ASSIGNED TASK
Every line of the data, first to last, must be written out unchanged.

RECORDS
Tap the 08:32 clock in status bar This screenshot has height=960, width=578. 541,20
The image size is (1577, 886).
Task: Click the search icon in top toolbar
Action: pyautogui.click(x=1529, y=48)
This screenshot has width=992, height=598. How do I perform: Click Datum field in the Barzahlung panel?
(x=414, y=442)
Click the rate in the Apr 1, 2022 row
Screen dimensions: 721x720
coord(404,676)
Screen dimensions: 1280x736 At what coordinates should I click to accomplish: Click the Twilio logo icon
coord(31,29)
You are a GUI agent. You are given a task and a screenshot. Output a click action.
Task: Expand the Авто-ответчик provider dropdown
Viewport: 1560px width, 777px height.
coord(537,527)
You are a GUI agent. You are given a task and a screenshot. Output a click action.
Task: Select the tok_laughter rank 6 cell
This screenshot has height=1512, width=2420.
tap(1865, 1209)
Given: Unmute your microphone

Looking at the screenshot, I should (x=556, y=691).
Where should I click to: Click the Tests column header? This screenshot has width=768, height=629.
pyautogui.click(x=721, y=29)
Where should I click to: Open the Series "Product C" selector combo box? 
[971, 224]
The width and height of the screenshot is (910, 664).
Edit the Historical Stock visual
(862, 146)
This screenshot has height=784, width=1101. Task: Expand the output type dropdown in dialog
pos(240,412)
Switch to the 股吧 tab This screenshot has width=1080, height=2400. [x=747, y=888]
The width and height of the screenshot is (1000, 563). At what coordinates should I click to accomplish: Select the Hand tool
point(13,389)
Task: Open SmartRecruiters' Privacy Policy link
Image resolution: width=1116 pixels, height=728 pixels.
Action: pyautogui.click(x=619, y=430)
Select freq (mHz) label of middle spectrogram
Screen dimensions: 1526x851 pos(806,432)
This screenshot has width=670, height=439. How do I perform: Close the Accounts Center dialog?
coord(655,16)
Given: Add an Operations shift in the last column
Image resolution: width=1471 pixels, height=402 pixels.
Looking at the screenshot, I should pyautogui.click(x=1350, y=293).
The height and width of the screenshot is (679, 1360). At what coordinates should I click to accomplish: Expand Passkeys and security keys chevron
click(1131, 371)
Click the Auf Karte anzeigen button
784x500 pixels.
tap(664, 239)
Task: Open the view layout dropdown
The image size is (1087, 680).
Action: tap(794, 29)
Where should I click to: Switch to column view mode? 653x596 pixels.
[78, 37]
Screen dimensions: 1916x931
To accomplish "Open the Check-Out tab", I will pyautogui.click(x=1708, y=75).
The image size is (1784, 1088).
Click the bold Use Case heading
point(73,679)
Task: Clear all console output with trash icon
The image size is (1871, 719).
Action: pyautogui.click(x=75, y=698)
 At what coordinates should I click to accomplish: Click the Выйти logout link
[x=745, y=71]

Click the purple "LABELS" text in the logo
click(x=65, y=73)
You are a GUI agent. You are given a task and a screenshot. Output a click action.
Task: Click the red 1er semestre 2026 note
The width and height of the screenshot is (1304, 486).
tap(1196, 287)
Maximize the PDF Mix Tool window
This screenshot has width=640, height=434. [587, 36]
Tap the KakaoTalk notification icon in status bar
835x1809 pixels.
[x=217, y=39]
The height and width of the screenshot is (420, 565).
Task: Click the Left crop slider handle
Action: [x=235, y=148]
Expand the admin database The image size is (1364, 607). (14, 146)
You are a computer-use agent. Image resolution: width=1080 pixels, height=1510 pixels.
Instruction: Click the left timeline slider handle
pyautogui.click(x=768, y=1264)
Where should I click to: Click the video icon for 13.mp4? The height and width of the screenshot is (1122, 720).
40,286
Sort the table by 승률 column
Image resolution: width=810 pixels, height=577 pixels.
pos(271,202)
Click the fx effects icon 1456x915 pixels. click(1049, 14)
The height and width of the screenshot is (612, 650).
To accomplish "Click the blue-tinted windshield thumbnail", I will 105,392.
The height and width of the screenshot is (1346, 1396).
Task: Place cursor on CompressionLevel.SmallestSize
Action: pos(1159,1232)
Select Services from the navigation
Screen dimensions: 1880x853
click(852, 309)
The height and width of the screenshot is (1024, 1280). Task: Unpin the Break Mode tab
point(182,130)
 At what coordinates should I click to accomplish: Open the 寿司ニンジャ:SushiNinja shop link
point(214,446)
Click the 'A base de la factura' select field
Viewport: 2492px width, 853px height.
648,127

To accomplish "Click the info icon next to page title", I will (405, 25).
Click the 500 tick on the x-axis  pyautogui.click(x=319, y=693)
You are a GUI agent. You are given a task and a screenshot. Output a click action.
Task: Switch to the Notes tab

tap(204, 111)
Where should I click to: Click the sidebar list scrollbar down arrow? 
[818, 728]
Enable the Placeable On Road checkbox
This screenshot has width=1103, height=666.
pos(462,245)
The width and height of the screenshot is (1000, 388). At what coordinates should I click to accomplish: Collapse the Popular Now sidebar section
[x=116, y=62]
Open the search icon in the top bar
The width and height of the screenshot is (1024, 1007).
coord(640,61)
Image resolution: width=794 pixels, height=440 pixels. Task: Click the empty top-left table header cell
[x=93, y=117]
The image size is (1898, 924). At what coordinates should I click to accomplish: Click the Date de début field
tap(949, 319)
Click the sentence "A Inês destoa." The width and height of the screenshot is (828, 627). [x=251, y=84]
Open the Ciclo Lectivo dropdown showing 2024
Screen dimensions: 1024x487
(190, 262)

TASK ANSWER
Tap the 08:32 clock in status bar This screenshot has height=960, width=578. 541,20
The image size is (1577, 886).
Task: Click the search icon in top toolbar
Action: pyautogui.click(x=1529, y=48)
This screenshot has width=992, height=598. How do I perform: Click Datum field in the Barzahlung panel?
(x=414, y=442)
Click the rate in the Apr 1, 2022 row
Screen dimensions: 721x720
coord(404,676)
Screen dimensions: 1280x736 At what coordinates should I click to accomplish: Click the Twilio logo icon
coord(31,29)
You are a GUI agent. You are given a task and a screenshot. Output a click action.
Task: Expand the Авто-ответчик provider dropdown
Viewport: 1560px width, 777px height.
coord(537,527)
You are a GUI agent. You are given a task and a screenshot. Output a click action.
Task: Select the tok_laughter rank 6 cell
This screenshot has height=1512, width=2420.
tap(1865, 1209)
Given: Unmute your microphone

Looking at the screenshot, I should (x=556, y=691).
Where should I click to: Click the Tests column header? This screenshot has width=768, height=629.
pyautogui.click(x=721, y=29)
Where should I click to: Open the Series "Product C" selector combo box? 
[971, 224]
The width and height of the screenshot is (910, 664).
Edit the Historical Stock visual
(862, 146)
This screenshot has height=784, width=1101. Task: Expand the output type dropdown in dialog
pos(240,412)
Switch to the 股吧 tab This screenshot has width=1080, height=2400. [x=747, y=888]
The width and height of the screenshot is (1000, 563). At what coordinates should I click to accomplish: Select the Hand tool
point(13,389)
Task: Open SmartRecruiters' Privacy Policy link
Image resolution: width=1116 pixels, height=728 pixels.
Action: pyautogui.click(x=619, y=430)
Select freq (mHz) label of middle spectrogram
Screen dimensions: 1526x851 pos(806,432)
This screenshot has width=670, height=439. How do I perform: Close the Accounts Center dialog?
coord(655,16)
Given: Add an Operations shift in the last column
Image resolution: width=1471 pixels, height=402 pixels.
Looking at the screenshot, I should pyautogui.click(x=1350, y=293).
The height and width of the screenshot is (679, 1360). At what coordinates should I click to accomplish: Expand Passkeys and security keys chevron
click(1131, 371)
Click the Auf Karte anzeigen button
784x500 pixels.
tap(664, 239)
Task: Open the view layout dropdown
The image size is (1087, 680).
Action: tap(794, 29)
Where should I click to: Switch to column view mode? 653x596 pixels.
[78, 37]
Screen dimensions: 1916x931
To accomplish "Open the Check-Out tab", I will pyautogui.click(x=1708, y=75).
The image size is (1784, 1088).
Click the bold Use Case heading
point(73,679)
Task: Clear all console output with trash icon
The image size is (1871, 719).
Action: pyautogui.click(x=75, y=698)
 At what coordinates should I click to accomplish: Click the Выйти logout link
[x=745, y=71]

Click the purple "LABELS" text in the logo
click(x=65, y=73)
You are a GUI agent. You are given a task and a screenshot. Output a click action.
Task: Click the red 1er semestre 2026 note
The width and height of the screenshot is (1304, 486).
tap(1196, 287)
Maximize the PDF Mix Tool window
This screenshot has width=640, height=434. [587, 36]
Tap the KakaoTalk notification icon in status bar
835x1809 pixels.
[x=217, y=39]
The height and width of the screenshot is (420, 565).
Task: Click the Left crop slider handle
Action: [x=235, y=148]
Expand the admin database The image size is (1364, 607). (14, 146)
You are a computer-use agent. Image resolution: width=1080 pixels, height=1510 pixels.
Instruction: Click the left timeline slider handle
pyautogui.click(x=768, y=1264)
Where should I click to: Click the video icon for 13.mp4? The height and width of the screenshot is (1122, 720).
40,286
Sort the table by 승률 column
Image resolution: width=810 pixels, height=577 pixels.
pos(271,202)
Click the fx effects icon 1456x915 pixels. click(1049, 14)
The height and width of the screenshot is (612, 650).
To accomplish "Click the blue-tinted windshield thumbnail", I will 105,392.
The height and width of the screenshot is (1346, 1396).
Task: Place cursor on CompressionLevel.SmallestSize
Action: pos(1159,1232)
Select Services from the navigation
Screen dimensions: 1880x853
click(852, 309)
The height and width of the screenshot is (1024, 1280). Task: Unpin the Break Mode tab
point(182,130)
 At what coordinates should I click to accomplish: Open the 寿司ニンジャ:SushiNinja shop link
point(214,446)
Click the 'A base de la factura' select field
Viewport: 2492px width, 853px height.
648,127

To accomplish "Click the info icon next to page title", I will (405, 25).
Click the 500 tick on the x-axis  pyautogui.click(x=319, y=693)
You are a GUI agent. You are given a task and a screenshot. Output a click action.
Task: Switch to the Notes tab

tap(204, 111)
Where should I click to: Click the sidebar list scrollbar down arrow? 
[818, 728]
Enable the Placeable On Road checkbox
This screenshot has width=1103, height=666.
pos(462,245)
The width and height of the screenshot is (1000, 388). At what coordinates should I click to accomplish: Collapse the Popular Now sidebar section
[x=116, y=62]
Open the search icon in the top bar
The width and height of the screenshot is (1024, 1007).
coord(640,61)
Image resolution: width=794 pixels, height=440 pixels. Task: Click the empty top-left table header cell
[x=93, y=117]
The image size is (1898, 924). At what coordinates should I click to accomplish: Click the Date de début field
tap(949, 319)
Click the sentence "A Inês destoa." The width and height of the screenshot is (828, 627). [x=251, y=84]
Open the Ciclo Lectivo dropdown showing 2024
Screen dimensions: 1024x487
(190, 262)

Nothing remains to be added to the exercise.